Bomen van 18 meter hoog verdragen de droogte het best

Dat is de ideale kruinhoogte voor bossen die te maken krijgen met extreme droogte.

Hoe hoger een boom, hoe langer zijn wortels. De boom moet immers het water uit de bodem kunnen zuigen en dit vervolgens opwaarts sturen, zodat het in de bladeren via fotosynthese kan worden omgezet naar voedingsstoffen.

In een periode van aanhoudende droogte kunnen bomen het al eens lastig krijgen om voldoende water op te zuigen, waardoor ze het gevaar lopen (gedeeltelijk) te verdorren en zelfs af te sterven. Ook kleine bomen lijden daaronder. Zij moeten het water dan wel minder hoog pompen, maar ze beschikken daardoor over veel kortere, ondiepere wortels.

Een team van Amerikaanse en Chinese biologen heeft grondig onderzocht welke invloed extreme hitte en langdurige droogte heeft op de groei van bomen, en op hun overlevingskansen. Ze grepen daarvoor terug naar een analyse van opgegraven wortels van bomen in het zuidwesten van de Verenigde Staten, meer bepaald naar de jaarringen vóór en na de zomer van 2002, toen er daar een langdurige periode van extreme droogte plaatsvond.

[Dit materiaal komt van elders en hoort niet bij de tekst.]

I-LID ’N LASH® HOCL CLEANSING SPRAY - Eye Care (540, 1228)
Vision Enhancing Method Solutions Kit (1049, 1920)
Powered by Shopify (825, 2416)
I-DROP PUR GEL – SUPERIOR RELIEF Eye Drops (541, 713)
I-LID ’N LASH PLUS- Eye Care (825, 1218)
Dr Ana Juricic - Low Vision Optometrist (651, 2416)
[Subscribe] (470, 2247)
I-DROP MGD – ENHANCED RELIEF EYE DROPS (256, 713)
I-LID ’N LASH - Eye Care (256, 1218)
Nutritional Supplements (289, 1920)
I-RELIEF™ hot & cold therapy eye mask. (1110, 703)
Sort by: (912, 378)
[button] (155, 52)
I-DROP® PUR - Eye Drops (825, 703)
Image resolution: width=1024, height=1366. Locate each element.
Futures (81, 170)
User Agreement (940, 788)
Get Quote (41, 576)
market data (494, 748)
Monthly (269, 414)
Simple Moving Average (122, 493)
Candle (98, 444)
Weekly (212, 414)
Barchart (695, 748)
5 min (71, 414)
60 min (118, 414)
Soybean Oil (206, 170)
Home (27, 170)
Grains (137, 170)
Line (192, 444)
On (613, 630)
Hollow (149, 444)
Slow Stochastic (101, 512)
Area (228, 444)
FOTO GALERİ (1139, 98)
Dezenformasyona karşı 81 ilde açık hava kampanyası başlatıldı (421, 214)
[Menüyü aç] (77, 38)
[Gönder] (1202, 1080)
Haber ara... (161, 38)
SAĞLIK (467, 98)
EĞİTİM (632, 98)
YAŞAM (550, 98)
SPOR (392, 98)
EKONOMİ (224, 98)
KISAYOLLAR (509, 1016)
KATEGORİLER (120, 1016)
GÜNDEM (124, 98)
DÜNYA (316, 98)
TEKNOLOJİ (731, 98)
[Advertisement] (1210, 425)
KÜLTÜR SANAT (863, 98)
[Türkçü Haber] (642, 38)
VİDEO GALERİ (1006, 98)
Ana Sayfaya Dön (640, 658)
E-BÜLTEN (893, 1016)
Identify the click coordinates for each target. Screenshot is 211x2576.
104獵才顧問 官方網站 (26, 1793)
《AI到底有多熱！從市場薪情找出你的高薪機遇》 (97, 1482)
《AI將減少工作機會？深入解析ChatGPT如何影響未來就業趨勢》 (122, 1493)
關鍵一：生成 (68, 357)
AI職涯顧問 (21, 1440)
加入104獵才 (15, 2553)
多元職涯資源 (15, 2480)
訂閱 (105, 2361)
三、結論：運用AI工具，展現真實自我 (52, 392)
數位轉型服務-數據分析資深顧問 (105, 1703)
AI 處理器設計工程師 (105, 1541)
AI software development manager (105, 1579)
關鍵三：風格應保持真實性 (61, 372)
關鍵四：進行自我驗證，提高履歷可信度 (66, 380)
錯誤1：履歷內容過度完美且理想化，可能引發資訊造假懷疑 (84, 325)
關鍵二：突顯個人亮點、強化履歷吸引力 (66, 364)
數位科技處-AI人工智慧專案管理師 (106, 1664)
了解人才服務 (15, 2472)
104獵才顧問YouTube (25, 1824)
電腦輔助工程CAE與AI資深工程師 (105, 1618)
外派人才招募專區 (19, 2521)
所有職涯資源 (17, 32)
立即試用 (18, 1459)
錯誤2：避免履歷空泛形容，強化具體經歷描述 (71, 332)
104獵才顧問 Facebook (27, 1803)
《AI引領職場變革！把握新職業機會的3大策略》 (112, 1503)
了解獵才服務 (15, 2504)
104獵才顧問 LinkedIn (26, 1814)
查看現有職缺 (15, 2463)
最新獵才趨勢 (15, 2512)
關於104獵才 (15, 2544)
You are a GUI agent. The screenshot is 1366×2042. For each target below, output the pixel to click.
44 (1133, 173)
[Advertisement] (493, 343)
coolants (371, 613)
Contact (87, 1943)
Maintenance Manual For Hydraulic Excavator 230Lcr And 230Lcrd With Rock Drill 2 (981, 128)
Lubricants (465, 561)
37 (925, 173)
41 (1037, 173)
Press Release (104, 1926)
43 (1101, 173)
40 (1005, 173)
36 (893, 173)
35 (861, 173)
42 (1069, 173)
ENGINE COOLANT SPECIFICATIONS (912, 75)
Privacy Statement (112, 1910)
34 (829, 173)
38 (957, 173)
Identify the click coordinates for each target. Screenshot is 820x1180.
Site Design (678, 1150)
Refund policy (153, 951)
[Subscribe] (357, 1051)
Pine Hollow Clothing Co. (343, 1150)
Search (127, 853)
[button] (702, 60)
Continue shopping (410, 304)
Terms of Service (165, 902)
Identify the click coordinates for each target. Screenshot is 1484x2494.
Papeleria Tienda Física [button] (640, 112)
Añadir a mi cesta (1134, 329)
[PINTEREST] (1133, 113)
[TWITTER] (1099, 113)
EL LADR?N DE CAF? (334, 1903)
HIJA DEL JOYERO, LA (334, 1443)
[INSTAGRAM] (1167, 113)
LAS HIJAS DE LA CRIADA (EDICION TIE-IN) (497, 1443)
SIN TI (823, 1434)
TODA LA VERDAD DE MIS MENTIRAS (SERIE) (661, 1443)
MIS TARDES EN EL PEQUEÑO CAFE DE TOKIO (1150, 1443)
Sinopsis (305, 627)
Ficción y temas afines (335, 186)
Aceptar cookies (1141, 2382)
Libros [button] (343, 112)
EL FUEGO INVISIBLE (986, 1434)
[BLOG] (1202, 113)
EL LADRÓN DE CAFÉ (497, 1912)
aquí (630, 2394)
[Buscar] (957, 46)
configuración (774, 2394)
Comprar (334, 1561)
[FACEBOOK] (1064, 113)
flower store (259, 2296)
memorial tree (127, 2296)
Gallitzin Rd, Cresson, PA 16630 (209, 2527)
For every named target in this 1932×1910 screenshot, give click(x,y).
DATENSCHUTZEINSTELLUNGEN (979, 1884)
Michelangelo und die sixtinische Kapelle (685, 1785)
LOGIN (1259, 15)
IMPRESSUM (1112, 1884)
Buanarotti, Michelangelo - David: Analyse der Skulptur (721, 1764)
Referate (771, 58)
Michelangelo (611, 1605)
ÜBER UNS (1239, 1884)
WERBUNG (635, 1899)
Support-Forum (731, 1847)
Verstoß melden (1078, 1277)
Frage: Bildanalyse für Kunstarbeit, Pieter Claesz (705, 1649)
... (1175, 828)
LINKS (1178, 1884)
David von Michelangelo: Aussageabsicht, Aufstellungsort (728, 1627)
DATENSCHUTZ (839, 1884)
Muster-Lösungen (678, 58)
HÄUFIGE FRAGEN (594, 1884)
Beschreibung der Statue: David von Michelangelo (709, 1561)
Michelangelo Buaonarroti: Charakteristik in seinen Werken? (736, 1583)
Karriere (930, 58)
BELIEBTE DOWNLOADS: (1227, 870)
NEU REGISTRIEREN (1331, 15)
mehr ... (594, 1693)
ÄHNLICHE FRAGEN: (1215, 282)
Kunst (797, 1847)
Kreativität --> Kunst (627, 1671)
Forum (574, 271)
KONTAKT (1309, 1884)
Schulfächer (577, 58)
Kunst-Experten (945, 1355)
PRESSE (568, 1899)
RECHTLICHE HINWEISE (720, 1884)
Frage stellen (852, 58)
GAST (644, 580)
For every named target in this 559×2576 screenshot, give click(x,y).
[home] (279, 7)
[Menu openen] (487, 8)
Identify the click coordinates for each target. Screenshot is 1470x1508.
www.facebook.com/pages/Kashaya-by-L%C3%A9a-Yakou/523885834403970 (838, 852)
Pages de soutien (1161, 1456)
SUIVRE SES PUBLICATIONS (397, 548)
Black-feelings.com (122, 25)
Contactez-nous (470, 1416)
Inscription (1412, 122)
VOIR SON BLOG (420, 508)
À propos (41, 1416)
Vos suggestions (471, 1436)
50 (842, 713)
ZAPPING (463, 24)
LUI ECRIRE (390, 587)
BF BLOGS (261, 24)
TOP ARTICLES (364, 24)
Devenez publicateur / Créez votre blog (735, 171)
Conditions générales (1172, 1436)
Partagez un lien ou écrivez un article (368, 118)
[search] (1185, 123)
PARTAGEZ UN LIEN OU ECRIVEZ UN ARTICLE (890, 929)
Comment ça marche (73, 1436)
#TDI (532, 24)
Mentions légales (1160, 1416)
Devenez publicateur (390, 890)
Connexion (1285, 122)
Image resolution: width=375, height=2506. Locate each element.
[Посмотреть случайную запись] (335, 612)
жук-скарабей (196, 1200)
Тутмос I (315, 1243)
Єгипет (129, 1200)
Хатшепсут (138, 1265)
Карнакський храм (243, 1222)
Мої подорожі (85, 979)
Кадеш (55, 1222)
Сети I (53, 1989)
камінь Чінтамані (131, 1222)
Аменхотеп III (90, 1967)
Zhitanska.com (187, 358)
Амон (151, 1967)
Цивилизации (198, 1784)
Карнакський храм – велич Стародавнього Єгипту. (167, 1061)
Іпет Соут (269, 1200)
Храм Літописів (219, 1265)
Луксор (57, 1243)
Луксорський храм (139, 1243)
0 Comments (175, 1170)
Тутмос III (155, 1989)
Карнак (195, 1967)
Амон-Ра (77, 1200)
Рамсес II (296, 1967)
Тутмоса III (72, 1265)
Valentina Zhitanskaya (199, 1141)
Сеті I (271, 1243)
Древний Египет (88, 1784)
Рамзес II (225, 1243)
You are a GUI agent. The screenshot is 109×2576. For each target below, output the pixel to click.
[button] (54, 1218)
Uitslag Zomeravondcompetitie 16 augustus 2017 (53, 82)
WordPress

De wetenschappers ontdekten, ietwat verrassend, dat de bomen kleiner dan 18 meter tijdens de droogte sneller groeiden – ’t Is te zeggen, hun wortels en kruinen ontwikkelden zich sneller, alsof de boompjes wisten dat ze het water dieper in de bodem moesten gaan zoeken. Bij bomen hoger dan 18 meter zagen de onderzoekers echter het omgekeerde: de wortelgroei en de uitbouw van het bladerdek vertraagde tijdens de droogteperiode.

Volgens de wetenschappers hebben hoge bomen in kurkdroge omstandigheden meer moeite om water naar boven te pompen (de weerstand binnen de houtvaten neemt dan bijvoorbeeld toe). De ideale hoogte van 18 meter lijkt dus het beste compromis, waarbij de voordelen van kleine en grote bomen worden gecombineerd.